Peace between Moro rebels and government near
Cotabato (AsiaNews/Agencies) Muslim guerrillas in the Philippines are ready to negotiate a peace treaty with the government after decades of separatist struggle in exchange for self-rule in the southern part of the country.
After a three-day guerrilla assembly, Moro Islamic Liberation Front (MILF) leaders said many followers were in favour of a peaceful compromise with the government
Rebel spokesman Eid Kabalu said the rebel assembly would be issuing a resolution authorising the guerrilla front to negotiate a peaceful end to the conflict.
MILF's demands concern the southern Mindanao region, where a distinct state with control over basic functions like taxation, development and security, would be set up. The degree of independence of the would-be autonomous state would be a matter to be debated.
MILF chairman Al-Haj Murad said the guerrilla movement had consulted its followers because the peace talks were entering "the final stretch"".
Murad stressed that his group would accept any formula that ensured Filipino Muslims the "right to govern themselves, determine their future and enjoy their way of life".
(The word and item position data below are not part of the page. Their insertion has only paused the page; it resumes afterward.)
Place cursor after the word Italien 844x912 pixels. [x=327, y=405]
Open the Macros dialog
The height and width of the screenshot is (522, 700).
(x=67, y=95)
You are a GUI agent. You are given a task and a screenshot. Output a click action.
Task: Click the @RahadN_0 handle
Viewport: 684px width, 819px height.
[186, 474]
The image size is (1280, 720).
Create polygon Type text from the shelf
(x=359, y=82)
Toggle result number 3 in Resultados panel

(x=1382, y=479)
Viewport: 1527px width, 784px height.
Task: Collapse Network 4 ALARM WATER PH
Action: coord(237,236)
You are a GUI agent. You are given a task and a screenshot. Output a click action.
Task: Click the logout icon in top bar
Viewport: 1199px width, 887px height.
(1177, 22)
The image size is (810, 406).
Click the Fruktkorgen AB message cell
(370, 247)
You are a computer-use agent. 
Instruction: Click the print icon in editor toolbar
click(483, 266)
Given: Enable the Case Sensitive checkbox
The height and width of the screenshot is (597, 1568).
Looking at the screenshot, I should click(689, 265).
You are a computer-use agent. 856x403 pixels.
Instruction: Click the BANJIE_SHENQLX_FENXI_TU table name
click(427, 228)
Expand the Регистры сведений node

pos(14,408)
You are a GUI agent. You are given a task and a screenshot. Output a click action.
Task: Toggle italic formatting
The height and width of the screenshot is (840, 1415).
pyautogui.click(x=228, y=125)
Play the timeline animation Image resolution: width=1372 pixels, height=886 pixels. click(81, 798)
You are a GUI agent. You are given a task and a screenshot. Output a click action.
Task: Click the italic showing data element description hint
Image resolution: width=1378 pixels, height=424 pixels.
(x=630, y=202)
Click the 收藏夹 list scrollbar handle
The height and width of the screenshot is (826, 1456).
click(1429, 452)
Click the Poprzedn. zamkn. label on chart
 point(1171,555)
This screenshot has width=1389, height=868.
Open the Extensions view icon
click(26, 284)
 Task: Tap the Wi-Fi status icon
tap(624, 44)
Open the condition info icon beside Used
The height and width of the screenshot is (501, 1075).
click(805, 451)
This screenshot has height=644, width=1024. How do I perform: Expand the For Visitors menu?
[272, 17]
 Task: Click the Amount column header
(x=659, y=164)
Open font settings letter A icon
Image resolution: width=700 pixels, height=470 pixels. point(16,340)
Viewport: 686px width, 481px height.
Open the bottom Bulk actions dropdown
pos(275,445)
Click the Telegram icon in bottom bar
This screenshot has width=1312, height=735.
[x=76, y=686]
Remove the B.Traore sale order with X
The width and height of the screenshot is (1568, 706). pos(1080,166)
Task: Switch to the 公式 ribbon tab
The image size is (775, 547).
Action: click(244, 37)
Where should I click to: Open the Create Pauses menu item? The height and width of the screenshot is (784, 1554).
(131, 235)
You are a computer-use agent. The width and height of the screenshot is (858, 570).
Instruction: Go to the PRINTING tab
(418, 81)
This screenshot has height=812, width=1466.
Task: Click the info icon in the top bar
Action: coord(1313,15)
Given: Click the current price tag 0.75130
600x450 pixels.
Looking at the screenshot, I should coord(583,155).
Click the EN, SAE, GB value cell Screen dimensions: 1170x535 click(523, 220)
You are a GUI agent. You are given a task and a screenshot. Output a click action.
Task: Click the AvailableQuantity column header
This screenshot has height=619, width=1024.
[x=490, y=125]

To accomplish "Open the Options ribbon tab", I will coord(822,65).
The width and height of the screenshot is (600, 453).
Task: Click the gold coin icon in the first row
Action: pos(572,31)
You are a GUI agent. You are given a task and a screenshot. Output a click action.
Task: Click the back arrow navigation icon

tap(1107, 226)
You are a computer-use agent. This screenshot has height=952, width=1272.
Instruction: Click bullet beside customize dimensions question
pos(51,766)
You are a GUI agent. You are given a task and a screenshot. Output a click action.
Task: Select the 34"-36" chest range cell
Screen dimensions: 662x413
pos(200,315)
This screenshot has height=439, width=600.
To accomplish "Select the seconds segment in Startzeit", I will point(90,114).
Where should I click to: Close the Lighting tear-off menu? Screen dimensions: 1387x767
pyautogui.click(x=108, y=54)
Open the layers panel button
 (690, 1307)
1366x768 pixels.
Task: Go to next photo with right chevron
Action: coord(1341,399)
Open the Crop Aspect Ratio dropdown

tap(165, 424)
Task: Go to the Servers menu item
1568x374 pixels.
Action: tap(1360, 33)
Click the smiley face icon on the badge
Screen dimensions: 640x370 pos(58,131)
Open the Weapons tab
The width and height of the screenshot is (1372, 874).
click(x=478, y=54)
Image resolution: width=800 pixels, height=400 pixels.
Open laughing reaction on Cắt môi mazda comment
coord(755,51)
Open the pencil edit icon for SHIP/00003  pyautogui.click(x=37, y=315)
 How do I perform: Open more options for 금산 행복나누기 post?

The presidential adviser on the peace process, Teresita Deles, said the constitution could be amended to satisfy MILF's demands.
Rebel efforts to secure such grass-roots permission indicate substantial progress in the talks, which have been bolstered by a two-year ceasefire.
The Filipino government has already offered limited autonomy to another rebel group, the Moro National Liberation Front (MNLF), under a 1996 peace agreement. However, the five-province autonomous region governed by the MNLF has remained one of the country's poorest regions.